The much-anticipated movie adaptation of Tomi Adeyemi’s Children of Blood and Bone is finally on its way! Lucasfilm announced that the project will be its first original live-action project since coming under the Disney umbrella. The movie won’t be here until 2022, but in the meantime, you can get familiar with what to expect from the magical tale. Fair warning: spoilers abound ahead!
The novel takes place in a fictional land called Orïsha, where people are divided into two classes: divîners, magically sensitive, white-haired people who can hone their skills to become maji, and kosidán, the nonmagical citizens. Eleven years before the book begins, the king, a kosidán named Saran, discovered a way to turn off magic in the land, then ordered the massacre of the divîners. The mother of Zélie Adebola was among those killed, and, in the present day, Zélie lives, as the other divîners do, in an incredibly oppressive society.
One day, Zélie and her brother Tzain help a noble girl escape from guards who are pursuing her, only to discover that the girl isn’t just nobility, she’s royalty: she’s Princess Amari, King Saran’s daughter, and she has come into possession of a magical scroll that can reactivate the powers of divîners who touch it. Amari’s best friend had her powers activated in that way, only to have Saran kill her. When Zélie touches the scroll, her powers are activated, and she becomes a Reaper, someone who can command the spirits of the undead. The trio make it to a temple, where the last priest sees they have the scroll, gives them a bone dagger, and sends them on a mission to get a sunstone; the three artifacts together are key to a ritual that can restore magic. As they flee, they’re pursued by Amari’s brother, Prince Inan, who, unbeknown to anyone, has developed magical tracking powers as a result of touching the scroll.
After winning the sunstone, the trio are nearly caught by a third-party group in the forest, and Amari and Tzain are taken prisoner. Inan agrees to team up with Zélie to rescue their siblings, and they learn that the group of kidnappers is actually a secret encampment of divîners. Inan and Zélie begin to develop feelings for each other, but when King Saran arrives to destroy the camp, Inan is scared by the display of power from one of the divîners and switches allegiance back to his father, who captures Zélie and tortures her until her magic is lost.

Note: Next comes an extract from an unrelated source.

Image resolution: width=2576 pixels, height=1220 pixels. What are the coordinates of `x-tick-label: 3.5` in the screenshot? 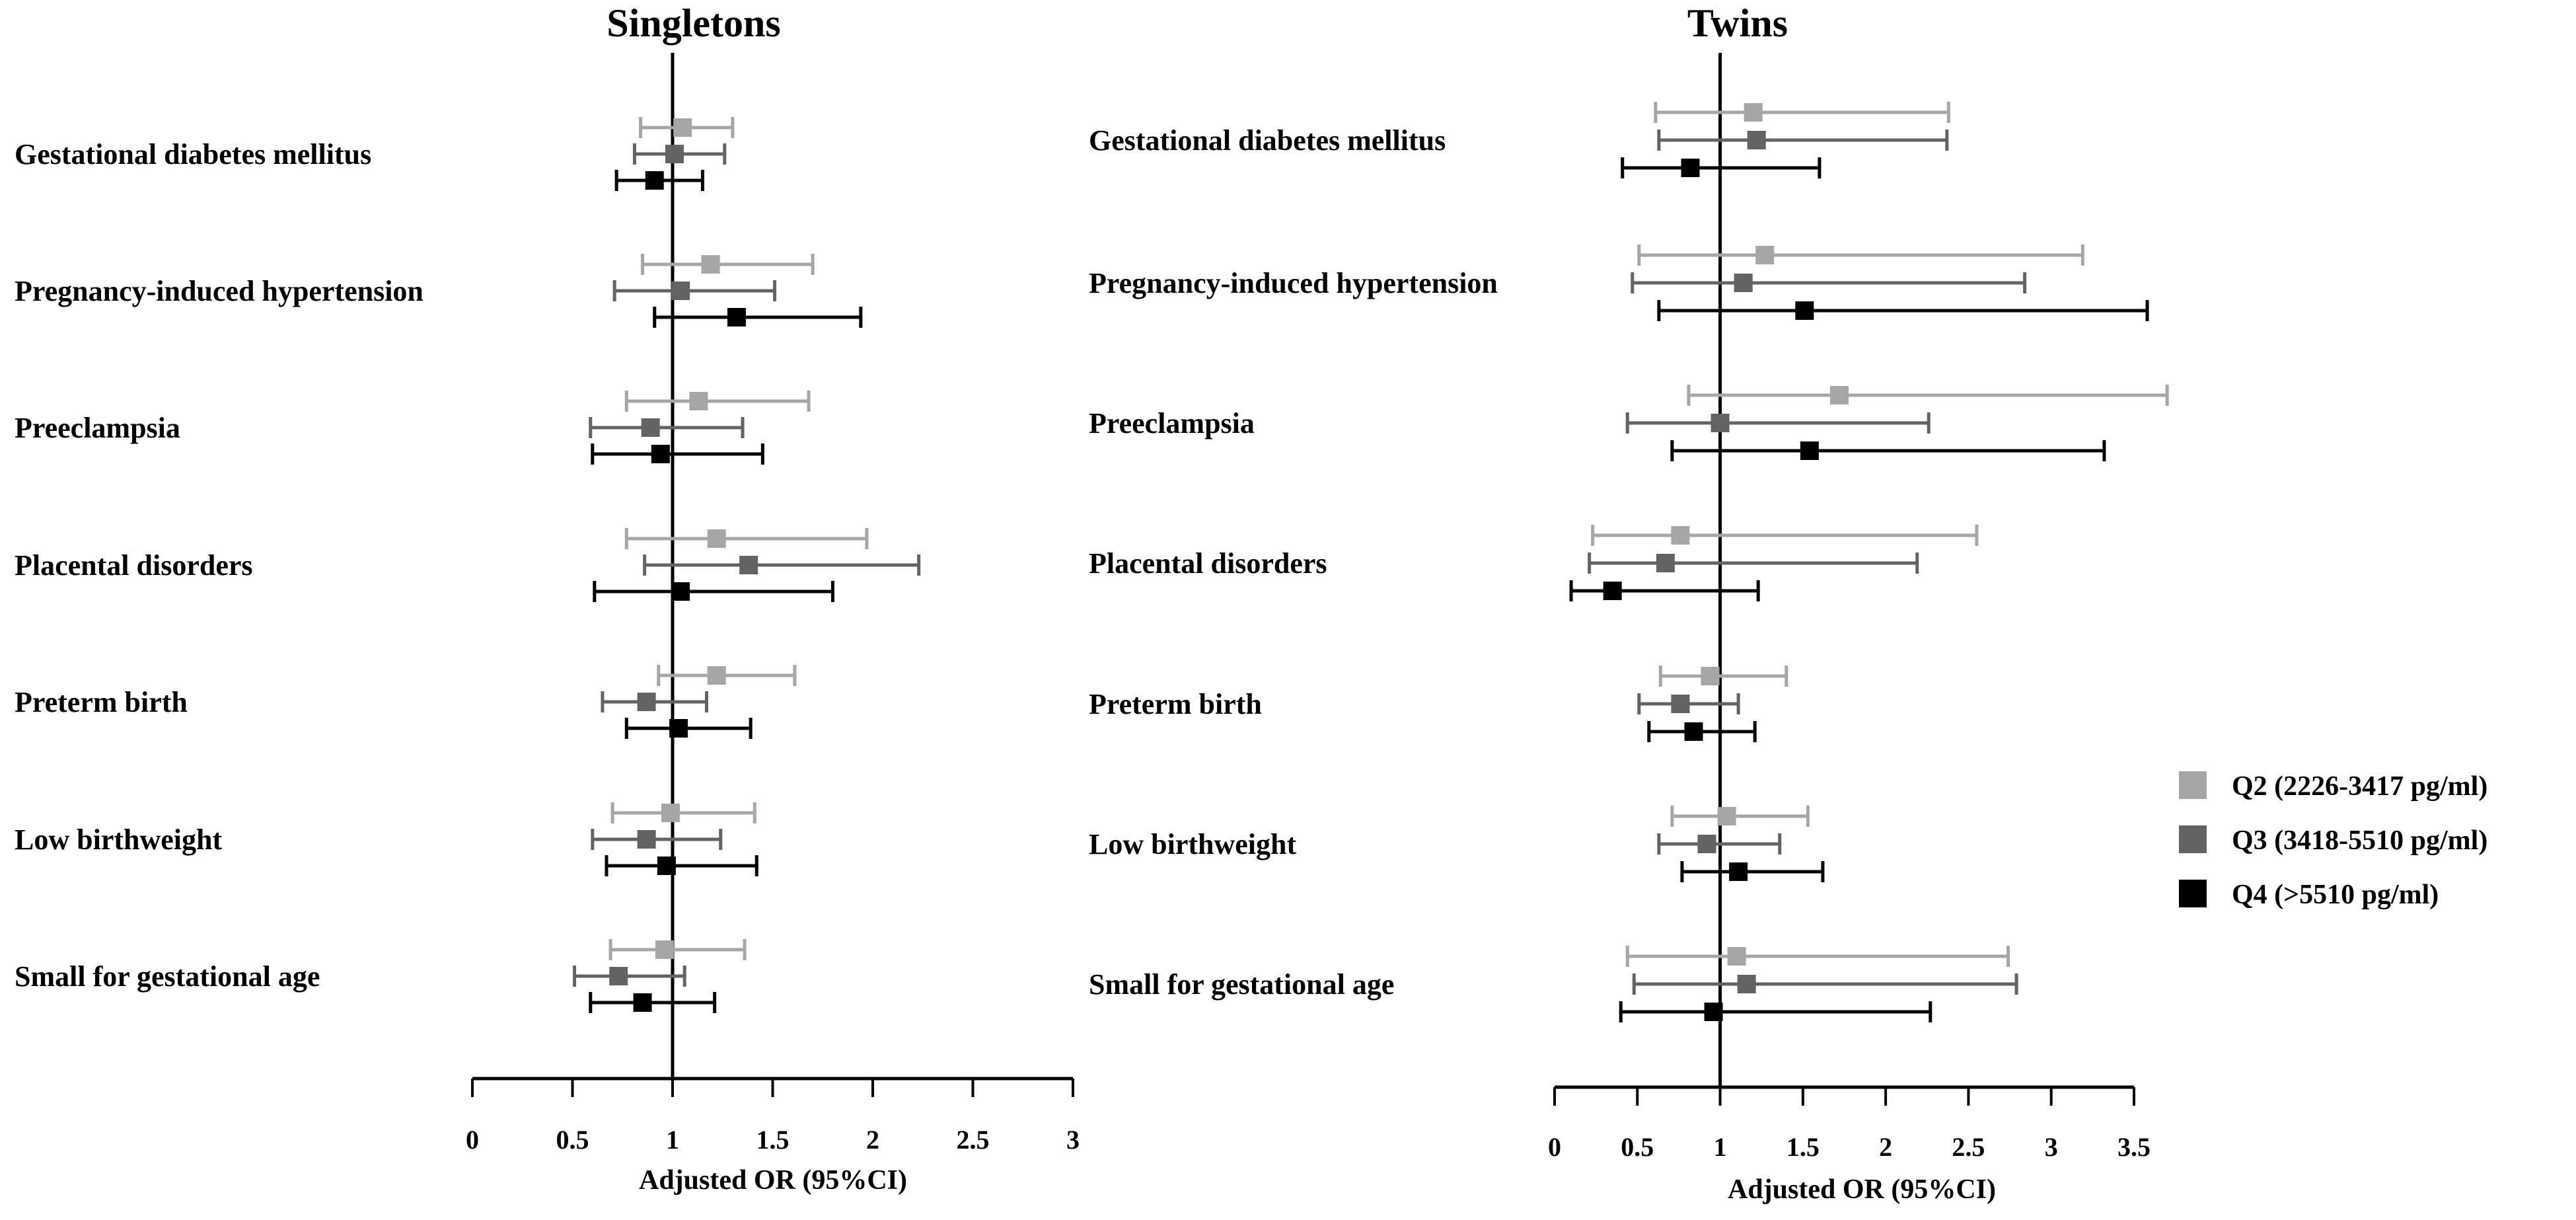 It's located at (2134, 1147).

Tzain and Amari break Zélie out of prison, and they set off on the epic, shocking last leg of their journey. They team up with some mercenaries to get her to the island where the ritual to restore magic can be performed, but they’re ambushed by Saran and Inan, who force Zélie to give up the artifacts to save her life and the life of her father, who is their prisoner. She agrees, but Saran kills her father anyway. At that moment, Zélie is imbued with the spirit and magic of her father, reawakening her powers. Inan manages to provoke her into a battle that destroys the scroll, but he makes a fatal mistake: he uses his magic to defend his father, who apparently kills him in rage. Amari, in turn, kills Saran.
Although the scroll can’t be repaired, Zélie creates a spell of her own to complete the ritual to restore magic, which kills her. But don’t worry — this isn’t one of those “the hero dies at the end” books! In the afterlife, Zélie talks with her mother, who reveals that the gods of the afterlife are proud of her and sends her back to the land of the living — where she learns that Amari now has magic, too. It’s very much a “the adventure continues” kind of ending, and with good reason: the book is the first in a planned trilogy. Its sequel, Children of Virtue and Vengeance, arrived in bookstores in December 2019, with a third book on its way in the near future; all three books will, presumably, become movies in the future.